Even the most sensitive animal lover would admit that John Wick’s premise—an assassin kills dozens of men as he tries to get to the one who killed his dog—sounds a little silly. Though pets are beloved companions in real life, they’re low-stakes territory in most fiction: In cinema, viewers are rarely asked to take animals seriously. Pets are typically killed, run over, or lost; they become visual background fodder, occasionally employed to signify that an owner is crazy or alone. In some painful instances, they’re endowed with CGI maws and silly voices. But John Wick—which ended up as a fairly well-received action-thriller—proves that virtually any premise can be turned into a decent film and taken seriously, given the right elements, like strong direction, good performances, and an enticing script.
The same can’t be said of Murder Of A Cat, a frivolous noir spoof by first-time feature director Gillian Greene. At first glance, the film could be mistaken as a coincidental parody of John Wick. When Clinton (Fran Kranz) sees the corpse of his cat, Mouser, outside his mother’s suburban home, with a brightly colored crossbow arrow sticking out of its side, he’s upset and delusional enough to expect a full police investigation.
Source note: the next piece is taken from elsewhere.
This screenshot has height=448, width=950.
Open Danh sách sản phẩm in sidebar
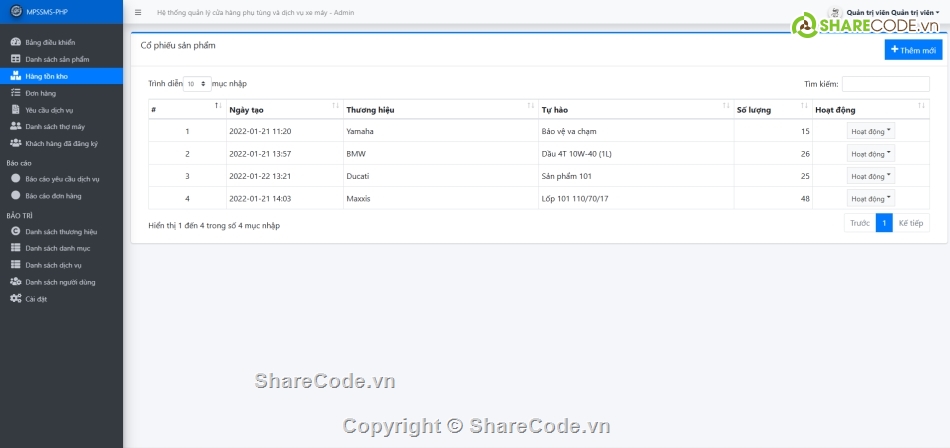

But Sheriff Hoyle (J.K. Simmons) is more interested in dating Clinton’s mother Edie (Blythe Danner) than finding Mouser’s killer.
So Clinton, a man-child living in his mother’s basement, takes the feline felony into his own hands. His amateur sleuthing leads to multiple dead-ends—which, given his lack of socialization and intelligence, he misinterprets as clues—but eventually his conspiratorial tendencies and stubbornness uncover another crime entirely, a retail racket involving Ford (Greg Kinnear), a department-store owner who resembles an unhinged Ned Flanders, and whom Clinton is convinced is Mouser’s murderer. Clinton also discovers why Mouser used to go missing for days at a time: his polyamorous cat was moonlighting with a second owner, Greta (Nikki Reed), a pretty femme-fatale type who quit her job as assistant manager at Ford’s when she uncovered her boss’ illegal scheme. Rounding out the cast is Yi Kim (Leo Nam), a skeevy, unpredictable Ford’s staffer, tasked with the unfortunate role of playing the weird Asian dude who does magic tricks at inopportune times. (Technically, any time is a bad time for magic, but Yi Kim makes a good case that some moments are worse than others, like after being brutally hurt.)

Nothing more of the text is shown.